It was a wonderful night, such a night as is only possible when we are young and innocent. The sky was so starry, so bright that, looking at it, one could not help asking oneself whether ill-humoured and capricious people could live under such a sky. That is a youthful question too, very youthful, but may the Lord put it more frequently into your heart
Speaking of capricious and ill-humoured people, I cannot help recalling my moral condition all that day. From early morning I had been oppressed by a strange despondency. It suddenly seemed to me that I was lonely, that every one was forsaking me and going away from me. Of course, any one is entitled to ask who “every one” was. For though I had been living almost a year in Gabs I had quite a plathera of acquaintances. But what did I want with acquaintances? I was acquainted with all Gaborone as it was; that was why I felt as though they were all deserting me when all but One whatsapp family packed up and went blue tick silent . I felt afraid of being left alone, and for three whole days I wandered about the digital town in profound dejection, not knowing what to do with myself. Whether I walked in the swipe streets of tinder and finger trigger friendly twitter, went to the Gardens or sauntered on the embankment, there was not one face of those I had been accustomed to meet at the same time and place all the year. They, of course, do not know me, but I know them. I know them intimately, I have almost made a study of their faces, and am delighted when they are gay, and downcast when they are under a cloud. I have almost struck up a friendship with one old man whom I meet every blessed day, at the same hour in broadhurst. Such a grave, pensive countenance; he is always whispering to himself and brandishing his left arm, while in his right hand he holds a long gnarled stick with what seemed like a gold knob. He even notices me and takes a warm interest in me. If I happen not to be at a certain time in the same spot in broadhurst, I am certain he feels disappointed. That is how it is that we almost bow to each other, especially when we are both in good humour. The other day, when we had not seen each other for two days and met on the third, we were actually touching our hats, but, realizing in time, dropped our hands and passed each other with a look of interest.

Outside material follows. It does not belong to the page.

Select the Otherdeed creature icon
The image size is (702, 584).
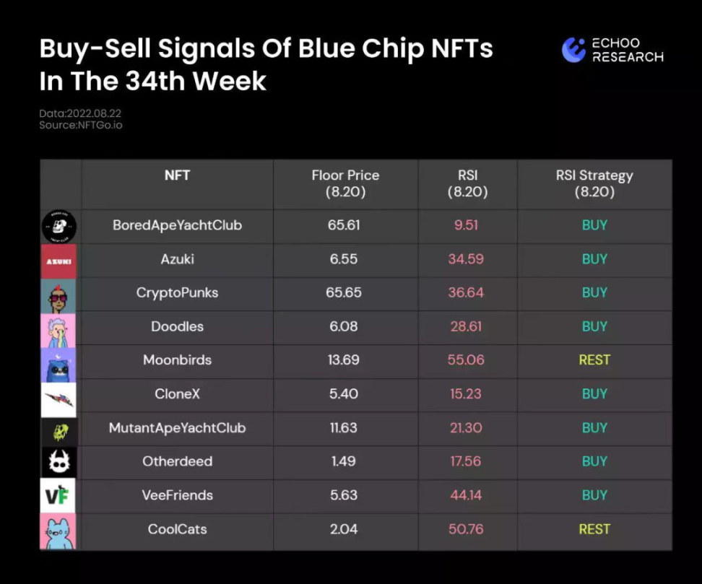[x=59, y=463]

To-day was a gloomy, cold day without a glimmer of sunlight, like the old age before me. I’ve had to take a break from Instagram for fear of the emotional wreck i’ve become from consumption of all the violent media verbatim that comes out of the United states of black oppression. I am oppressed by such strange thoughts, such gloomy sensations; questions still so obscure to me are crowding into my brain—and I seem to have neither power nor will to settle them. It’s not for me to settle all this!
I have for some unknown reason become calmer, though I realised my awful characteristic more fully every month. I say “unknown,” for to this day I cannot tell why it was. Perhaps it was owing to the terrible misery that was growing in my soul through something which was of more consequence than anything else about me: that something was the conviction that had come upon me that nothing in the world mattered. I had long had an inkling of it, but the full realisation came last month almost suddenly. I suddenly felt that it was all the same to me whether the world existed or whether there had never been anything at all: I began to feel with all my being that there was nothing existing. At first I fancied that many things had existed in the past, but afterwards I guessed that there never had been anything in the past either, but that it had only seemed so for some reason. Little by little I guessed that there would be nothing in the future either. Then I left off being angry with people and almost ceased to notice them.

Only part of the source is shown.